**Required actions**
1. Give the part of the article about Rory and Elly West starting at "Since December, the" and ending at "grow old together." again, with "December" replaced by "January".
2. According to the article about Rory and Elly West, where did the couple fall in love?

======== Selected text ========

IT IS a moment of pure tenderness as a man watches the woman he loves struggle with the disease tearing them apart.
Rory West springs off his seat, putting a brace around wife Elly's neck to make her more comfortable.
Then, he reaches for a tissue to wipe away her tears.
"I love you," he tells her. "I love you too and I'm sorry," she says, as he reaches out for her hand.
Since December, the couple, who have an eight-year-old daughter, Poppy, have lived with the realisation that Motor Neurone Disease (MND) will rob them of the chance to grow old together.
The couple both went to St Mary's College in north Hull when they were teenagers but Mr West was two years older, so they never met.
Instead, they fell in love when she got a job working behind the bar of the Waterloo Tavern in Great Union Street, Hull.
They discovered Mrs West was pregnant after they had set a date for their wedding on July 23, 2006. But she went into labour after problems with her placenta and Poppy was born ten weeks early, weighing just 2lbs 6oz.
They were told their daughter would not survive but she did. They were told Poppy would have lifelong development problems but she did not.

======== Provided material ========

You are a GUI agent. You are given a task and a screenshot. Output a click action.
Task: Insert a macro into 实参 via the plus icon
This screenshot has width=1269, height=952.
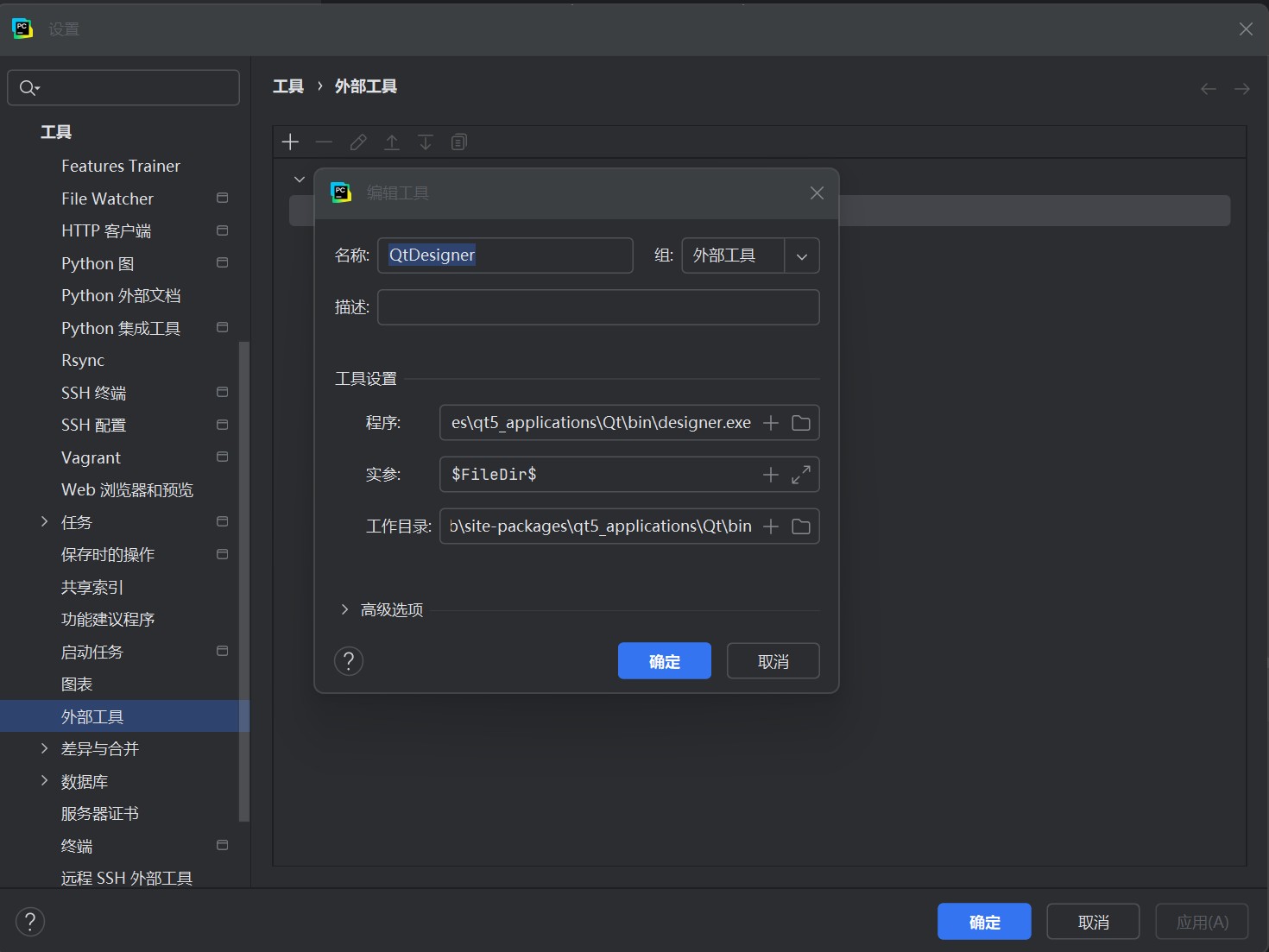(770, 474)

========

**Answers**
1.
Since January, the couple, who have an eight-year-old daughter, Poppy, have lived with the realisation that Motor Neurone Disease (MND) will rob them of the chance to grow old together.

2. They fell in love when she got a job working behind the bar of the Waterloo Tavern in Great Union Street, Hull.